The office will allow the US Centers for Disease Control and Prevention (CDC) to have an increased presence in monitoring, aiding responses to, and learning from health issues, including COVID-19, in Southeast Asia.

Following an online meeting with ASEAN foreign ministers, US Secretary of State Mike Pompeo issued a press release titled "The Enduring U.S. Commitment to ASEAN" that included an announcement of a regional CDC office in Hanoi.

The text stated that the office is part of larger ongoing efforts to "help countries prepare for, prevent, detect, and respond to public health emergencies." The US government has already provided US$87 million in assistance to fight COVID-19 in the region, including supplying medical equipment such as ventilators.

The CDC is America's foremost health protection agency, and it already operates an office in Vietnam with 64 employees.

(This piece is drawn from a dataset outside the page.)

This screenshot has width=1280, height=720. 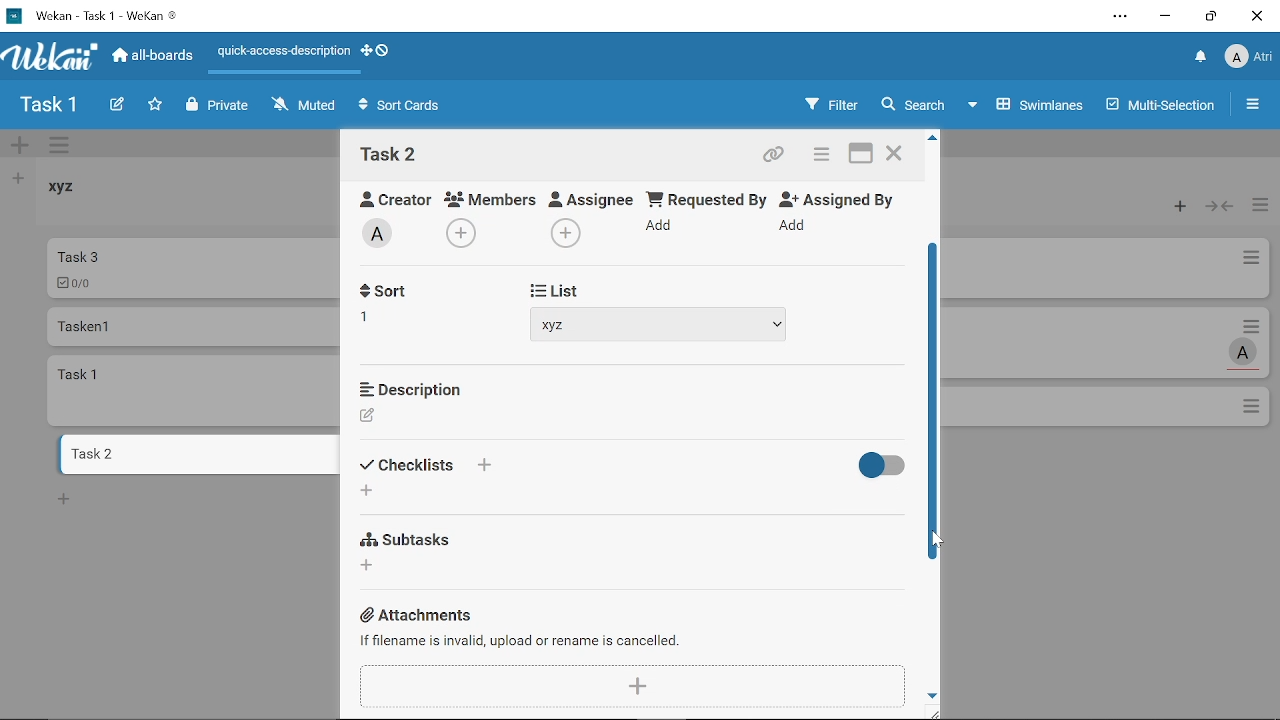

It actively engages in researching and combating public health issues and has recently been working to study the emergence and spread of COVID-19. Earlier in the year, the CDC announced an initial grant of US$3.9 million to support prevention, preparedness, and response to the virus in Vietnam. 

In addition to the new office, according to Tuoi Tre, the US Agency for International Development (USAID) is planning to support the ASEAN Public Health Emergency Coordination System via US$1.5 million in funding. The agency has also pledged US$16 million to support the One Health Workforce-Next Generation Project, which aims to improve the multi-sector health workforce in the region.

Additionally, they are supporting IMPACT MED, a public-private medical education alliance that seeks to improve Vietnam's health sector through collaborations with American and Vietnamese universities, agencies, and medical technology companies.